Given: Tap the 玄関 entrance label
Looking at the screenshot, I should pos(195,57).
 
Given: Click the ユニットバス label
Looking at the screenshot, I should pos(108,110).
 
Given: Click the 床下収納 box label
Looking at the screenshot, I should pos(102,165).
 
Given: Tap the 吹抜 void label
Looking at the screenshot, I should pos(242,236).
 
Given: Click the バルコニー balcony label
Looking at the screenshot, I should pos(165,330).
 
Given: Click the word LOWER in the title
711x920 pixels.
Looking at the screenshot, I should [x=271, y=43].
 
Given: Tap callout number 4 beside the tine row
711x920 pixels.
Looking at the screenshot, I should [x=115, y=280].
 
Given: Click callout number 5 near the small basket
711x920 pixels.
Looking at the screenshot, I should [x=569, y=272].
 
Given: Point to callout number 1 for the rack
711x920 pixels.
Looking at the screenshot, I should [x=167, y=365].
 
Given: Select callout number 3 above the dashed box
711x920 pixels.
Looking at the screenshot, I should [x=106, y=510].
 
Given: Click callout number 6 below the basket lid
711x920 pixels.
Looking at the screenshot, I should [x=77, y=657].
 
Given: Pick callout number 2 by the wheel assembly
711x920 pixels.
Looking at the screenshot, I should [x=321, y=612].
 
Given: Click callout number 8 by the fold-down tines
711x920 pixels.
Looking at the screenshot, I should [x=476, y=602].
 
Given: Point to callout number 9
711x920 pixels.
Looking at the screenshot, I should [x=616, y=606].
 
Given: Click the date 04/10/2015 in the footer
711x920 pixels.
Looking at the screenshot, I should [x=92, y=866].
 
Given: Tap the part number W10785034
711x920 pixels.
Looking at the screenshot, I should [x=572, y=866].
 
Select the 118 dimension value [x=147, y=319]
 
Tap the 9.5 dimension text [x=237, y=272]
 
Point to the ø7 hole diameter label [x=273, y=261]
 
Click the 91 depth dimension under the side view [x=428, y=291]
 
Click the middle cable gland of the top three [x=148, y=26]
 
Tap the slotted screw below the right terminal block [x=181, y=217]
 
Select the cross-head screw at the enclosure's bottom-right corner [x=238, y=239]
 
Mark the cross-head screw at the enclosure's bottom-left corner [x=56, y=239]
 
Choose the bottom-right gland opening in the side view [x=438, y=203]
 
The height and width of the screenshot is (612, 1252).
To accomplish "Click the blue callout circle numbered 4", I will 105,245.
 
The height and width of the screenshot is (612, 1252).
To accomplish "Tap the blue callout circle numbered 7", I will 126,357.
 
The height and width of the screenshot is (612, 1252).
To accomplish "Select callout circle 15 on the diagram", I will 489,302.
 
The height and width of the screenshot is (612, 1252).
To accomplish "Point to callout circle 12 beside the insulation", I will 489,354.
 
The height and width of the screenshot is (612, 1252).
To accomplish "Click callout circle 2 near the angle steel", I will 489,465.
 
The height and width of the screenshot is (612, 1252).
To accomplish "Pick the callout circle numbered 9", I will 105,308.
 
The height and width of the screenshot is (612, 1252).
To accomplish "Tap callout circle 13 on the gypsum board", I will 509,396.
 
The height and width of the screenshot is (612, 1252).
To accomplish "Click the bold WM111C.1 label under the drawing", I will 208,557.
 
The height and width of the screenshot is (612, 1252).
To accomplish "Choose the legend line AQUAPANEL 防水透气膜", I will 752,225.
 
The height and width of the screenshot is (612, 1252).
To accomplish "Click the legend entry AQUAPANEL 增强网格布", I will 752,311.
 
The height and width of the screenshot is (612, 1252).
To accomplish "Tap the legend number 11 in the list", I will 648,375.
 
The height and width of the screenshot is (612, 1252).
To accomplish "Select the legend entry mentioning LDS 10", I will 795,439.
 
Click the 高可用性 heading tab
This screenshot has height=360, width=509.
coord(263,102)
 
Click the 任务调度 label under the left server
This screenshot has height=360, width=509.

*Consigne:* Quelles lignes de la liste ci-dessus contiennent la chaîne « numbered » ? Relevez-les et recopiez-les en entier, en tenant compte de la casse.

*Exercice corrigé:*
To accomplish "Click the blue callout circle numbered 4", I will 105,245.
To accomplish "Tap the blue callout circle numbered 7", I will 126,357.
To accomplish "Pick the callout circle numbered 9", I will 105,308.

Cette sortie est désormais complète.